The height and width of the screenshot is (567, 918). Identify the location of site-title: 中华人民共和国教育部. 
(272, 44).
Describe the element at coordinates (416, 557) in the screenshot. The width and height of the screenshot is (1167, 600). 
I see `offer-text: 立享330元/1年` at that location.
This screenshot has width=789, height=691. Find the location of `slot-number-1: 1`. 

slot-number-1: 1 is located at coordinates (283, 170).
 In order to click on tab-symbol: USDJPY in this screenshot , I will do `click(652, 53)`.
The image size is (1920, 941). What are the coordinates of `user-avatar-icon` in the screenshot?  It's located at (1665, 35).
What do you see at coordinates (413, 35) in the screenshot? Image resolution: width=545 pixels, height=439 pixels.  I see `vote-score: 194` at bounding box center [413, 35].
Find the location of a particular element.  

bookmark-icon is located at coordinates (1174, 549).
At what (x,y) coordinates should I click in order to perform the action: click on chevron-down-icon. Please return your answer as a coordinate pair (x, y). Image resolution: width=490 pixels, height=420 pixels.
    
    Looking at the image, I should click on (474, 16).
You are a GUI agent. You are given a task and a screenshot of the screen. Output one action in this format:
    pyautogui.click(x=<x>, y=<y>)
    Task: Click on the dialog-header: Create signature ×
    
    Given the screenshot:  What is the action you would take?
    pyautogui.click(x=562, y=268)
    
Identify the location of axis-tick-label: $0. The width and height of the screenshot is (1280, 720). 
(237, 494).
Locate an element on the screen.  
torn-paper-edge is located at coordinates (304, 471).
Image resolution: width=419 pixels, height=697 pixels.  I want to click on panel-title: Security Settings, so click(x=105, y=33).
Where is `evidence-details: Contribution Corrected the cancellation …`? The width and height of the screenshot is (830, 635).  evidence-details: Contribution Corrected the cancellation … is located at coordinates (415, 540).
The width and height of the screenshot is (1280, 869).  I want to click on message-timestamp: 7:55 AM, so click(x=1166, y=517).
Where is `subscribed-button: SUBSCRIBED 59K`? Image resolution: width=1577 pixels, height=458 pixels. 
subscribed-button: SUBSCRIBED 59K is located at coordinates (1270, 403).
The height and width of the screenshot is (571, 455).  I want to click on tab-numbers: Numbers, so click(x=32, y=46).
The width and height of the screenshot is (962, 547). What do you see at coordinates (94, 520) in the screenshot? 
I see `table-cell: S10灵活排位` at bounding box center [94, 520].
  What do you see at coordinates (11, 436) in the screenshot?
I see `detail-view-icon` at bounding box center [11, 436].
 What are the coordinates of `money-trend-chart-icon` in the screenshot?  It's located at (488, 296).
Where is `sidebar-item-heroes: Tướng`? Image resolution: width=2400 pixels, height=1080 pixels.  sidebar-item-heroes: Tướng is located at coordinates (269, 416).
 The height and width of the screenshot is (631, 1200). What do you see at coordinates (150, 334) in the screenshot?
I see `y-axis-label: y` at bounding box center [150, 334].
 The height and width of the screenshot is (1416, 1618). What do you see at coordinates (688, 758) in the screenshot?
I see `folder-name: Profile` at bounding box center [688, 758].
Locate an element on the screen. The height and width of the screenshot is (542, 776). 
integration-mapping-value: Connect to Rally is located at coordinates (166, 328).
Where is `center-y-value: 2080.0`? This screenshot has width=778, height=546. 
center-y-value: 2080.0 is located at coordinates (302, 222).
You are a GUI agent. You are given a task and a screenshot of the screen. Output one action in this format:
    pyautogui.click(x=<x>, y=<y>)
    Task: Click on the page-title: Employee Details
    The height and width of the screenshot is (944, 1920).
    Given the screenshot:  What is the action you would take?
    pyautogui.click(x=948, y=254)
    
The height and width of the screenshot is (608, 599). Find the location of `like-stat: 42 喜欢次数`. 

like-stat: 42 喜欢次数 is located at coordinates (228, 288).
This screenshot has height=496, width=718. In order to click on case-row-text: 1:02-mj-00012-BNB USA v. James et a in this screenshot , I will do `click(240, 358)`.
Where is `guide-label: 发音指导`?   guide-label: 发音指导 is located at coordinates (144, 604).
------------------------------------
Put the lines above into a JSON list of strings, one string per line and no blank lines, starting at the line that contains "This screenshot has width=789, height=691." and ending at the line that contains "Looking at the".

[
  "This screenshot has width=789, height=691. Find the location of `slot-number-1: 1`. ",
  "slot-number-1: 1 is located at coordinates (283, 170).",
  " In order to click on tab-symbol: USDJPY in this screenshot , I will do `click(652, 53)`.",
  "The image size is (1920, 941). What are the coordinates of `user-avatar-icon` in the screenshot?  It's located at (1665, 35).",
  "What do you see at coordinates (413, 35) in the screenshot? Image resolution: width=545 pixels, height=439 pixels.  I see `vote-score: 194` at bounding box center [413, 35].",
  "Find the location of a particular element.  ",
  "bookmark-icon is located at coordinates (1174, 549).",
  "At what (x,y) coordinates should I click in order to perform the action: click on chevron-down-icon. Please return your answer as a coordinate pair (x, y). Image resolution: width=490 pixels, height=420 pixels.",
  "    Looking at the image, I should click on (474, 16)."
]